登録区分 | 文化遺産 |
登録基準 | (2),(4) |
登録年 | 2011年 |
ケニア南東部のモンバサ港にある要塞は、スペイン王・フェリペ2世が命じ、イタリア人のジョヴァンニ・バティスタ・カイラティの設計によって建造され、16世紀のポルトガルが建造した要塞の中で保存状態が良いもの。ここは上から見ると人体の形をしており、これはルネサンスの理想である人間の身体と幾何学的な構造を調和した建造物でもあります。
ここではモンバサのジーザス要塞がなぜ世界遺産なのか、世界遺産マニアが分かりやすく解説。これを読めば、ジーザス要塞について詳しくなること間違いなし!
モンバサのジーザス要塞とは?
ケニア第2の都市であるモンバサ。ここは東アフリカでも最古の港町の一つで、アジアとアラビアから多くの物資が集まる都市でした。16世紀になるとポルトガル(当時はスペイン・ポルトガル同君連合)はこの地を支配するようになり、街の南端には、インド洋の海上貿易を守るためにスペイン王・フェリペ2世が命じ、イタリア人のジョヴァンニ・バティスタ・カイラティによって1593年から3年をかけてルネサンス様式の要塞が建造。
ここは5つの建造物が連なるという幾何学的なレイアウトとなっていて、真上から眺めると人間の形に見えるというもの。これはルネサンスの理想の一つ「神が造った完璧な創造物」である人間の形を表現しています。しかし、17世紀にオマーン帝国(1696〜1856年)の包囲戦によって、ポルトガルは放棄され、やがて18世紀にイギリスの統治下に置かれると牢獄となり、1958年に公園として開放されるようになりました。
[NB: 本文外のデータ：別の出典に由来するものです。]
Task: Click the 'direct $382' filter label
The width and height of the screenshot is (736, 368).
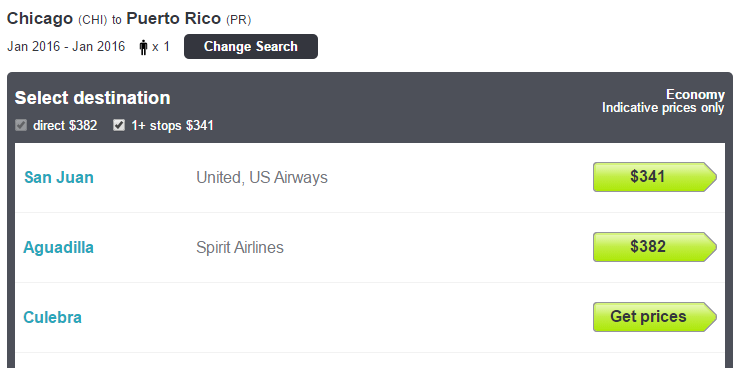Action: 65,126
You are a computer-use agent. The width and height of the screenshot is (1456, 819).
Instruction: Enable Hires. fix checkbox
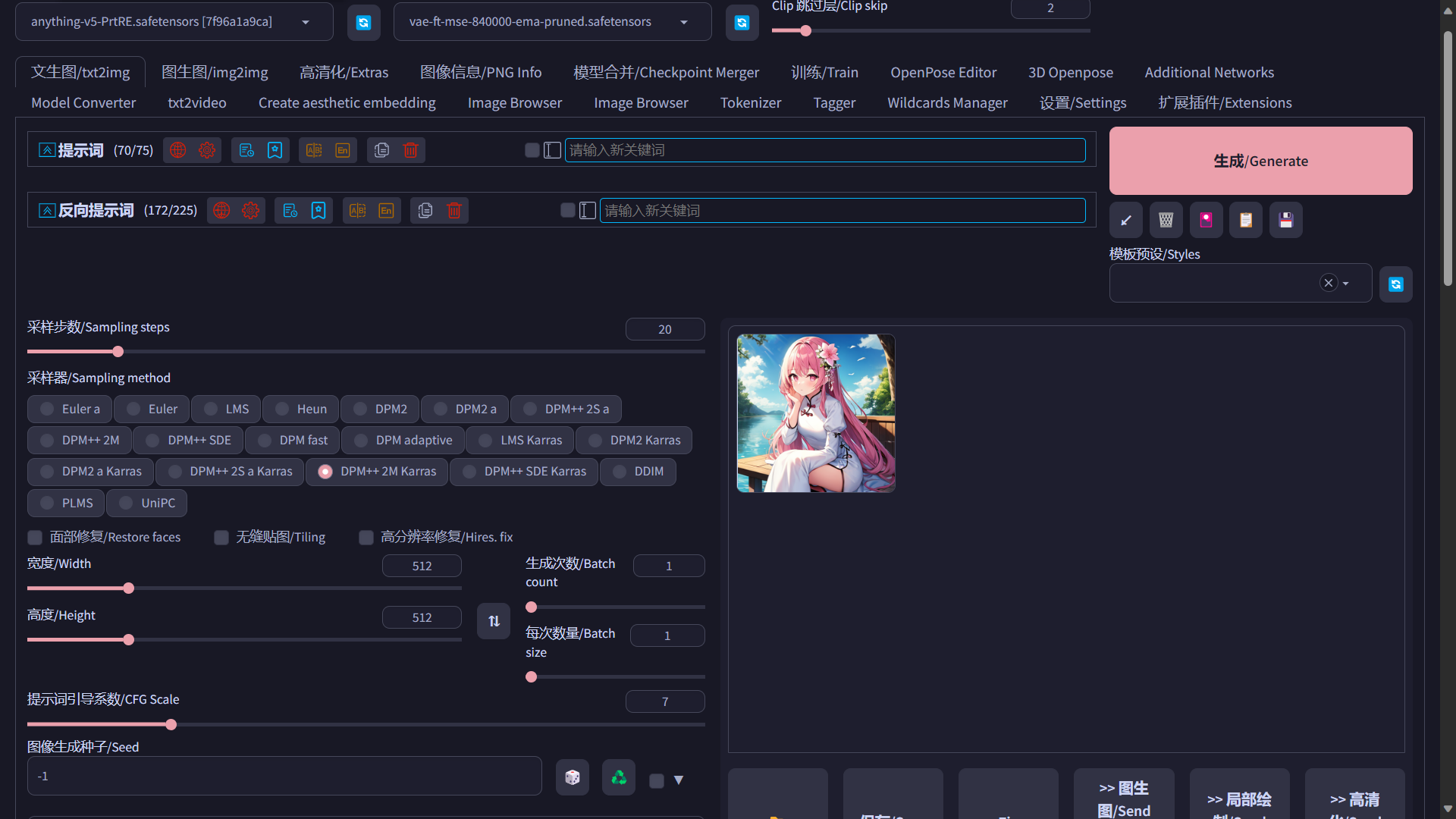click(366, 538)
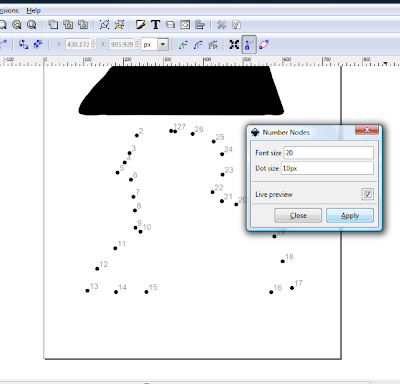The height and width of the screenshot is (384, 400).
Task: Click the Font size input field
Action: click(329, 153)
モンバサのジーザス要塞はどんな理由で世界遺産に登録されているの?
ジーザス要塞が評価されたのが、以下の点。
登録基準(ii)
ジーザス要塞は、当時の東アフリカが政治や商業、文化など、グローバリゼーションの時代に建造されたもので、アフリカ、アラブ、トルコ、ペルシャ、ヨーロッパの文化の交流が見られます。当初はポルトガル人によって建造され、その後もインド洋を通じて多くの人々を受け入れ、アラブ、ケニア、イギリスの支配下に置かれ、交易の管理において重要な役割を果たしたという点。
登録基準(iv)
ジーザス要塞は、15〜16世紀の間で発生した軍事と兵器の技術革新がよく分かる建造物で、そのレイアウトは人体のプロポーションと幾何学の調和が見られるというルネサンスの理想を反映し、何世紀にも渡ってさまざまな国に占領されてもほとんど変わっていないということ。
世界遺産マニアの結論と感想
保存状態の良いジーザス要塞は、アジアと中東、アフリカなどの物資が集まる貿易港のモンバサに築かれたことがあり、ここはルネサンス時代の軍事・兵器技術の革新が見られ、当時の理想とされる人体を体現するという独特のデザインで設計されているという点で評価されています。
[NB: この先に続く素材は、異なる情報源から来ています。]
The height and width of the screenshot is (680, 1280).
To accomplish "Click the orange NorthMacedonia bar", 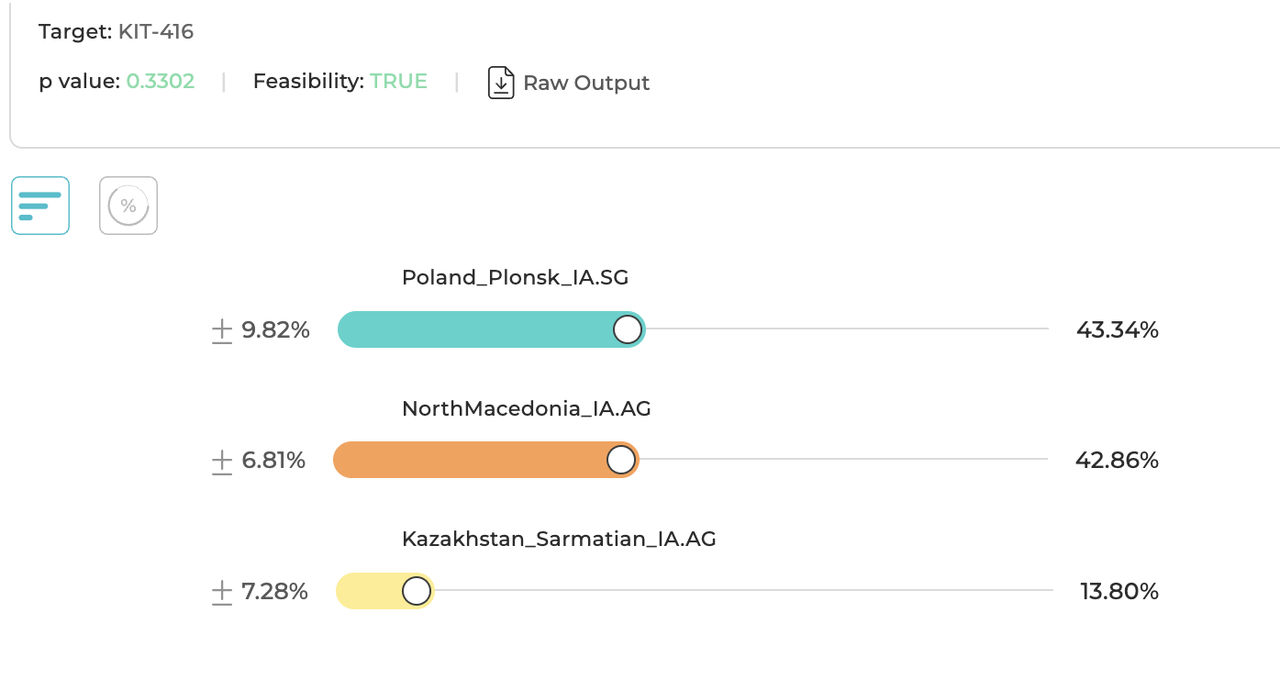I will 470,460.
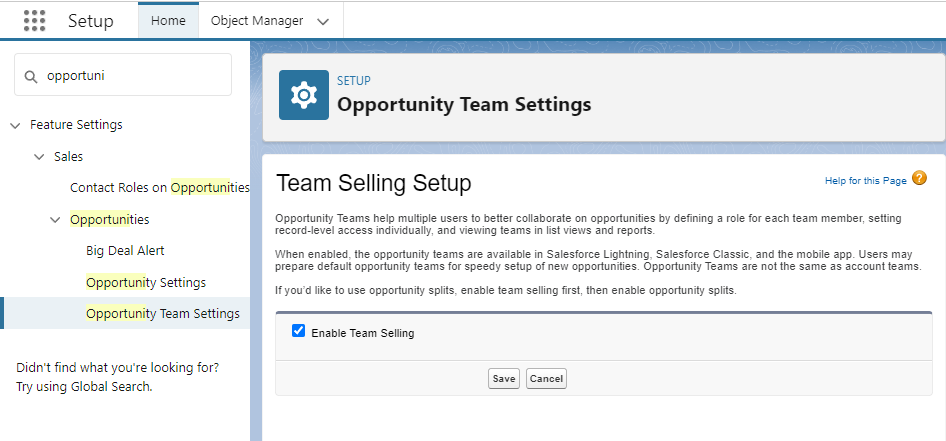Click the Setup gear icon in header

[302, 95]

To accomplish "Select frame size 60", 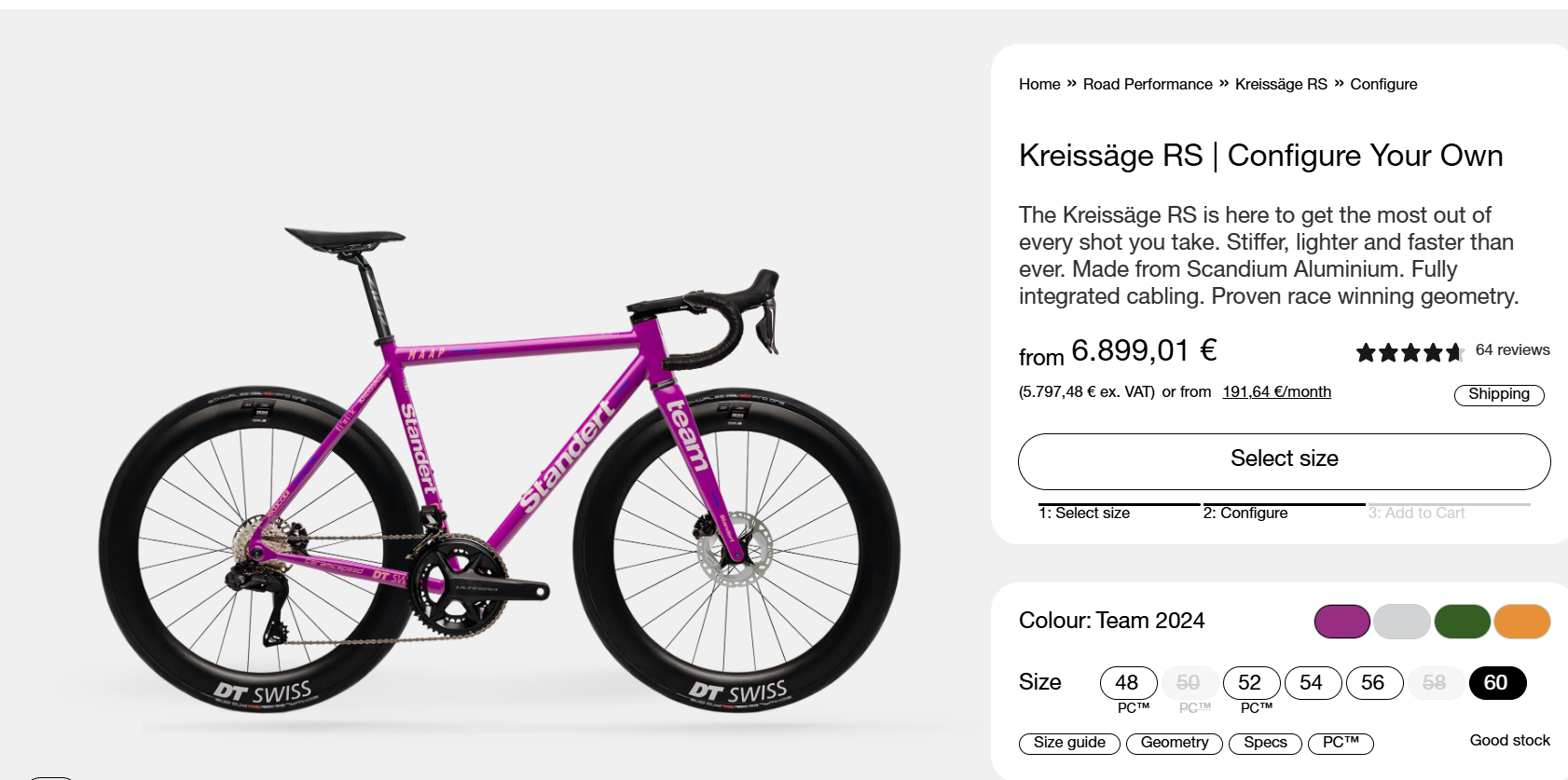I will pyautogui.click(x=1497, y=683).
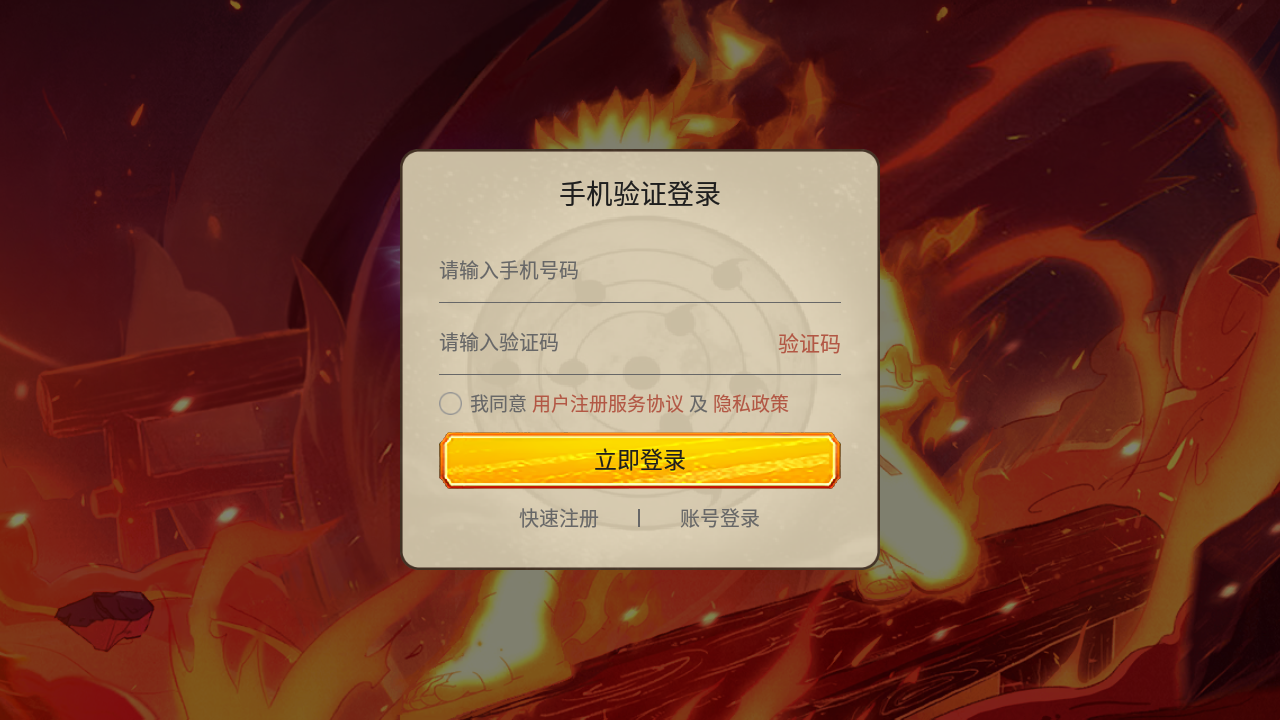Open the 用户注册服务协议 agreement link
1280x720 pixels.
pyautogui.click(x=608, y=404)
ちなみに、ジーザス要塞の周辺は旧市街になっていて、フルーツの屋台も多く出ています。東アフリカからインドへ向かったヴァスコ・ダ・ガマもこの地で柑橘類を詰め込んだそうなので、昔から美味しいフルーツが食べられる場所だったのでしょう。
※こちらの内容は、世界遺産マニアの調査によって導き出した考察です。データに関しては媒体によって解釈が異なるので、その点はご了承下さい。